The index of disadvantage was then calculated by adding the standardised vulnerability index to the standardised hazard exposure index (Figure 4). The final step was the standardisation of the disadvantage index.
Figure 4. A schematic diagram showing the process of developing the indices of social vulnerability to flooding and flood disadvantage
This approach to assessing social vulnerability to flooding is based on equal weightings of the domains. This was discussed with the Steering Group and the case study local authorities. It has been recognised, based on the consultations with stakeholders within the ClimateJust project that it is next to impossible to achieve a consensus on the weighting of domains when involving stakeholders from different sectors or various local authority departments.
Therefore, in addition to the indices developed within this project, the users of the flood disadvantage dataset are encouraged to develop their own weightings if replicating the method. In the future, we recommend development of an online tool which would allow the users to freely select the indicators they see as suitable to their vulnerability assessment and enter the weights that are relevant to their locality or area of work.

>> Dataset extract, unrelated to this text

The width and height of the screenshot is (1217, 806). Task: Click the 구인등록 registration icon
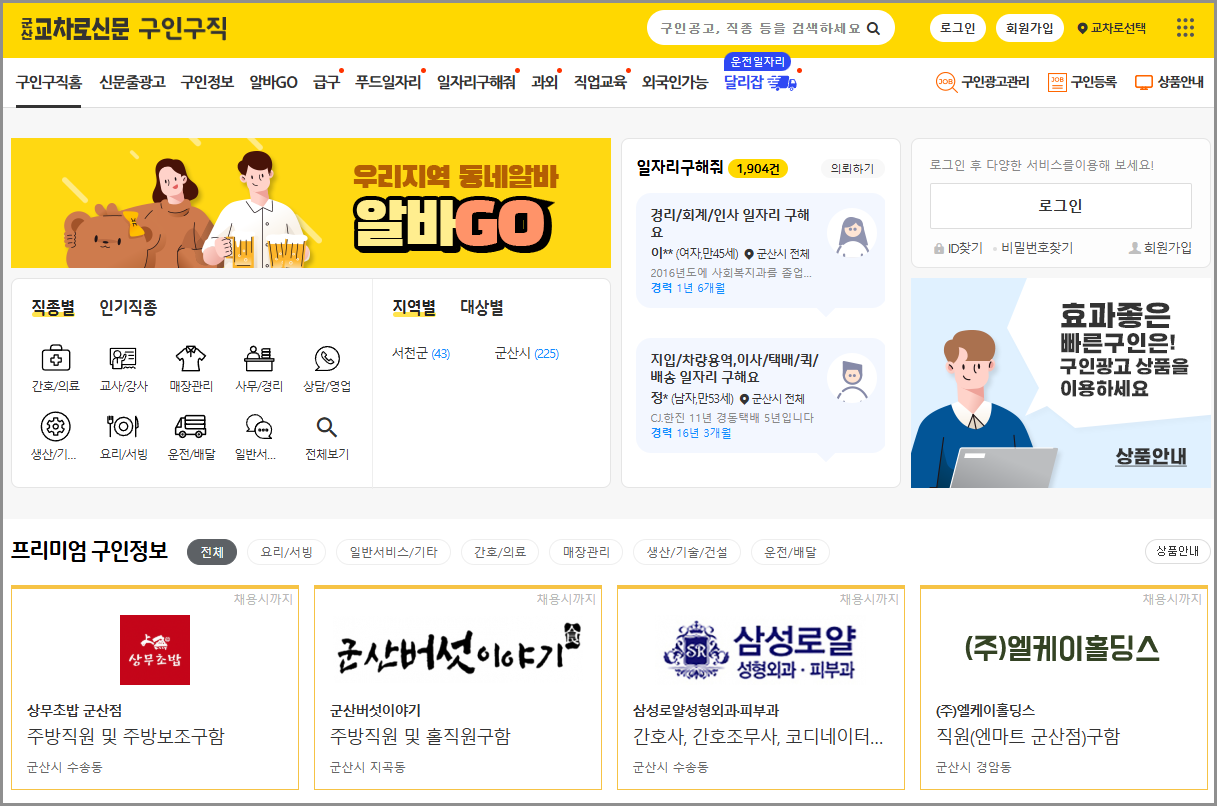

The final outputs of the assessment of social vulnerability to flooding and flood disadvantage are maps, developed for Scotland as a whole as well as for the individual local authorities. The standardised indices of social vulnerability to flooding and flood disadvantage are classified using standard deviation (SD) value, which, for standardised indices, equals 1. The average values of social vulnerability to flooding and flood disadvantage are understood as those that concentrate within -/+0.5 SD from the mean (average) value. The larger the positive or negative value of the index, the further the values are from the mean value. The classes are summarised in Table 7.

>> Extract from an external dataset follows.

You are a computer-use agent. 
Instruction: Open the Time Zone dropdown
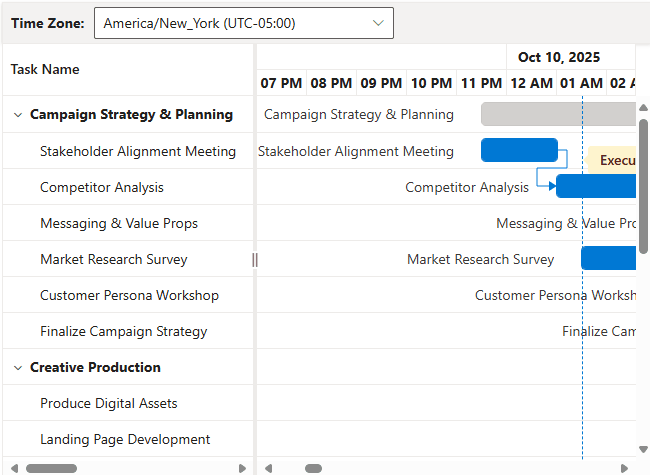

Table 7. Classes of social vulnerability to flooding and flood disadvantage
|Value of the standardised index||Level of vulnerability / disadvantage|
|1.5 - 2.5||Extremely high|
|0.5 - 1.5||Relatively high|
|-0.5 - 0.5||Average|
|-1.5 - -0.5||Relatively low|
|-2.5 - -1.5||Extremely low|
The method of classification based on SD was chosen in order to allow comparisons to the 'average' Scottish neighbourhood. The purpose of the assessment carried out for the entire country was to enable identification of the extreme and acute levels of vulnerability and disadvantage as locations where further investigation should be targeted, followed by action. The classification based on SD was also used in the NFRA (SEPA, 2011) to identify different levels of social vulnerability.

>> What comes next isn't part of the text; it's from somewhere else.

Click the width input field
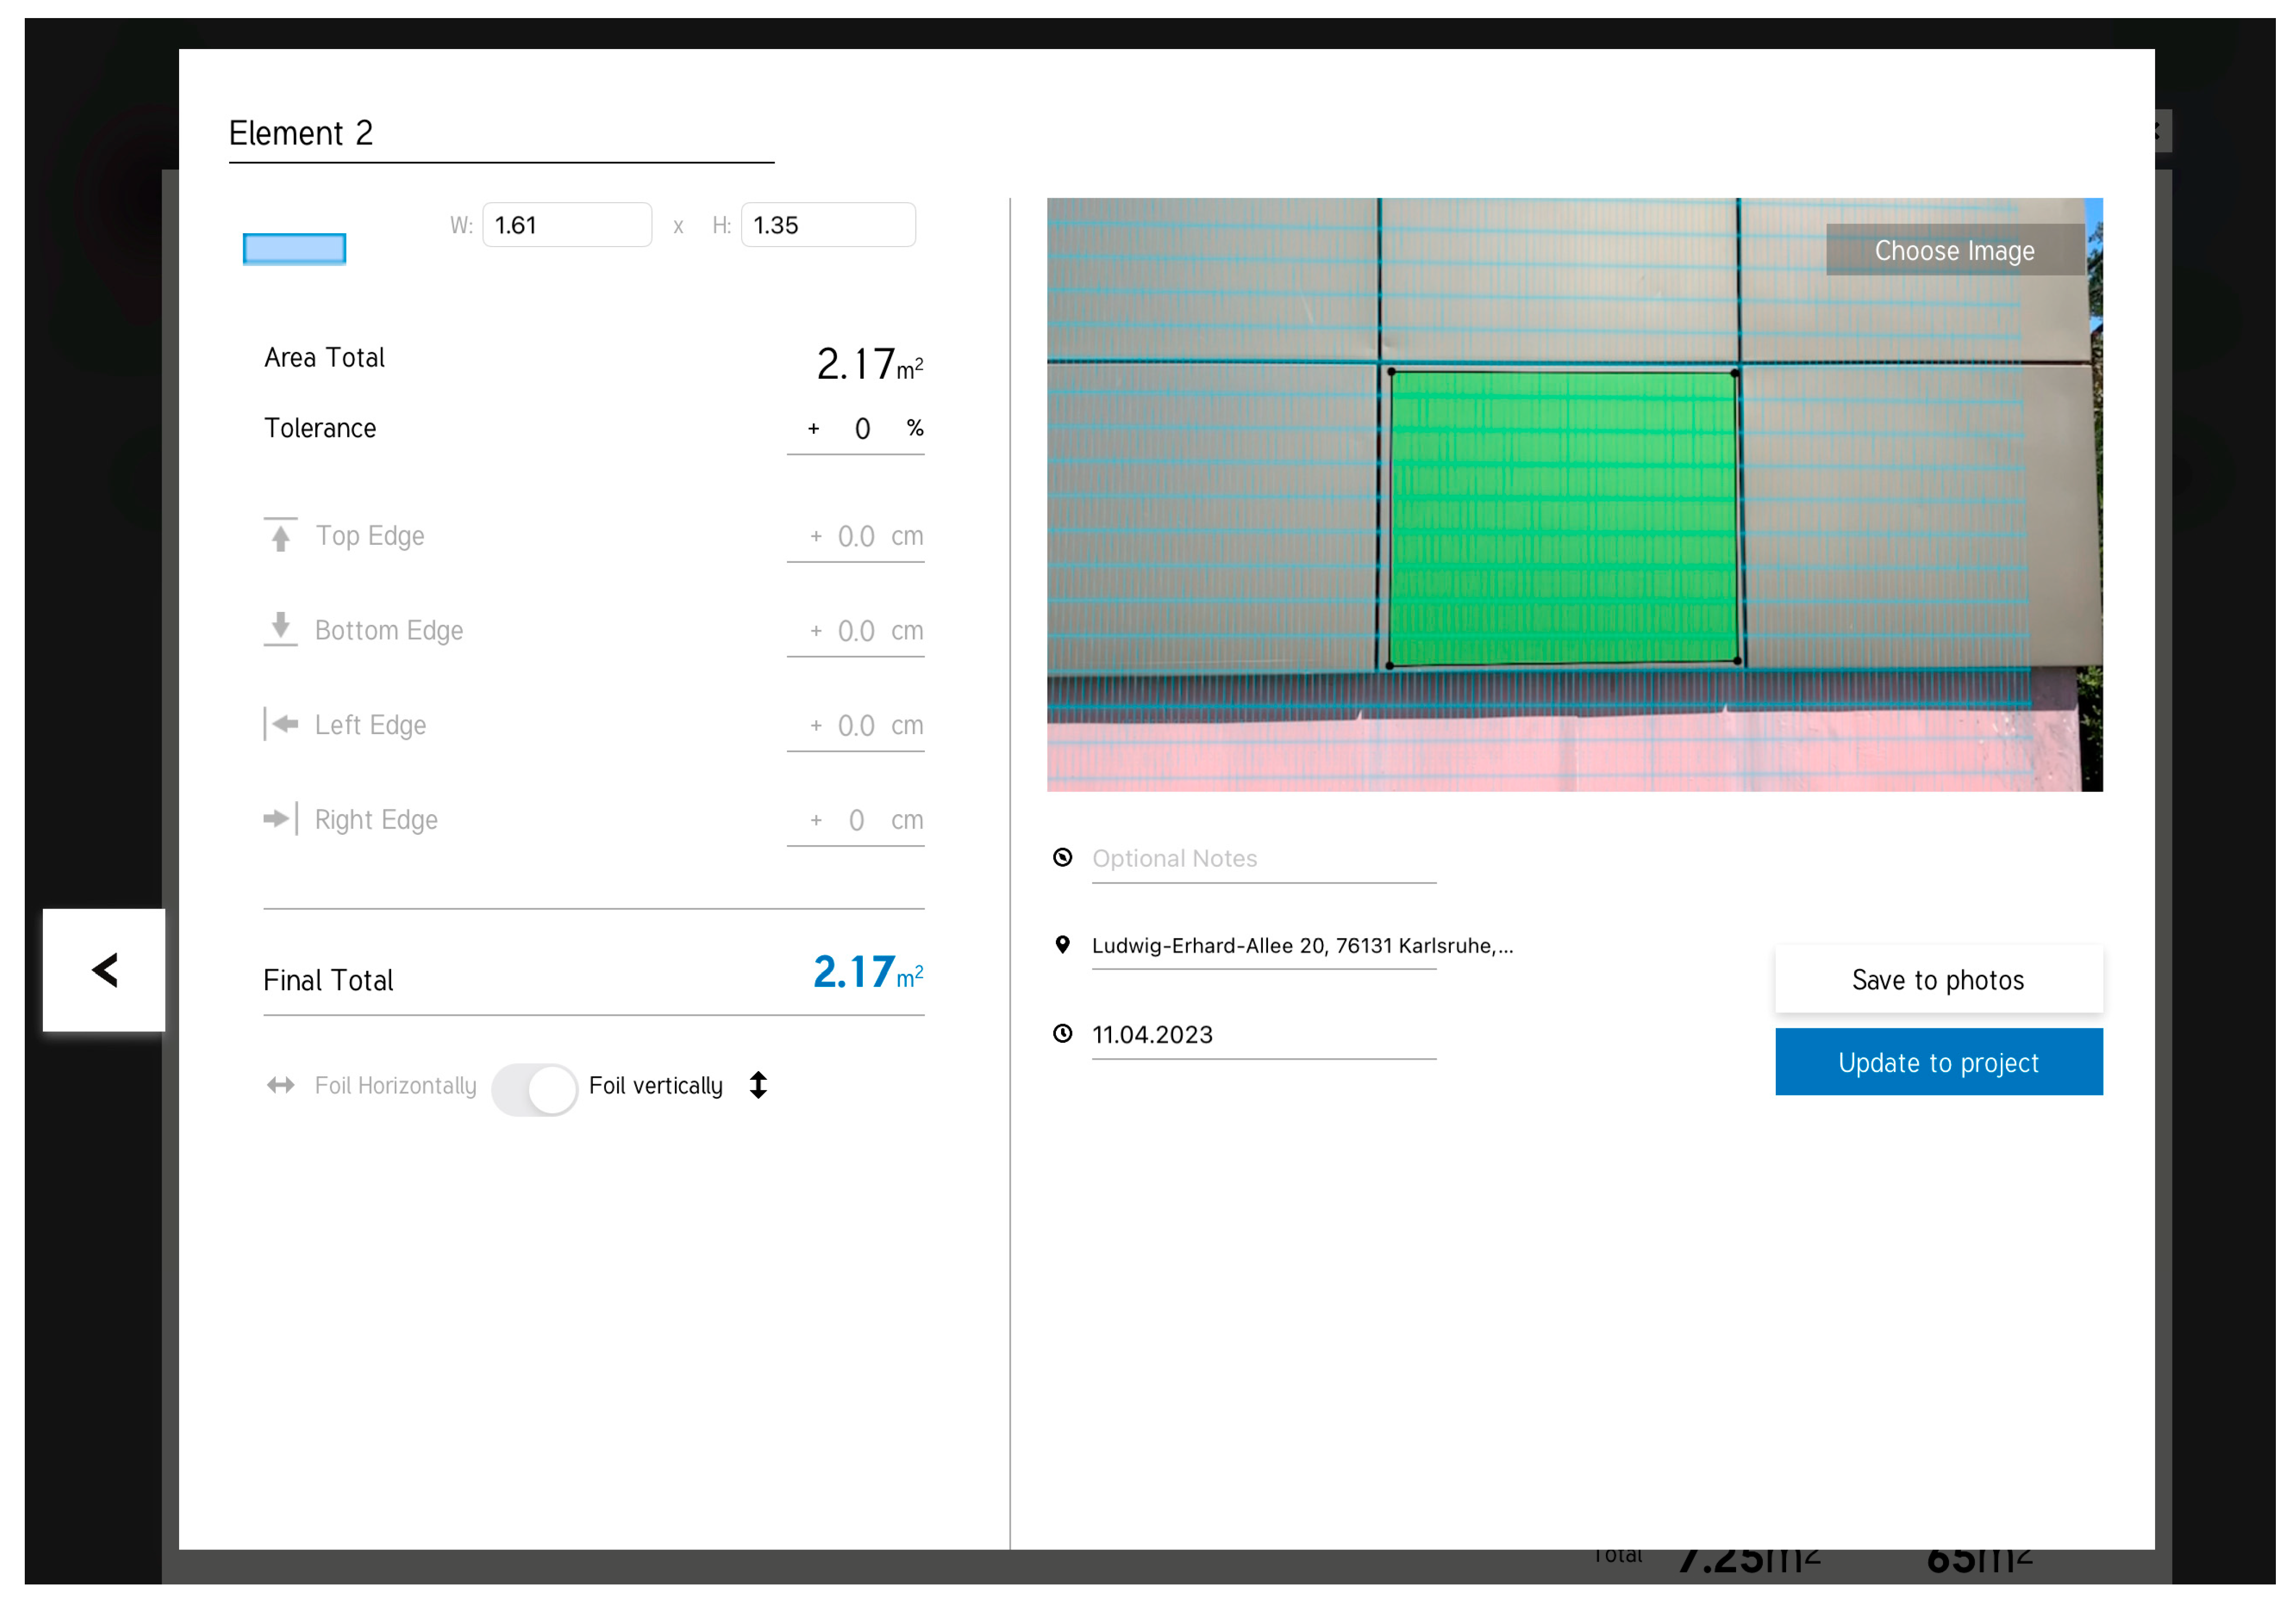2296x1602 pixels. 567,225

Whilst the classification based on SD allows identification of the areas with values far removed from the Scottish mean, this method may be less useful for users in local authorities, in particular in locations with little variation in vulnerability and disadvantage (e.g. where most of the neighbourhoods are close to average, or only range from relatively low to relatively high). The datasets containing the indicators (the simple spreadsheet and the spatial dataset) allow the end users in local authorities to apply their own classification. For example they could base them on quantiles, natural breaks or equal intervals to classify the data in a manner that would allow the identification of differences between data zones in terms of their vulnerability or disadvantage at the local level. In addition, the average values are provided in the simple spreadsheet with the data, not only for Scotland but also for each individual local authority.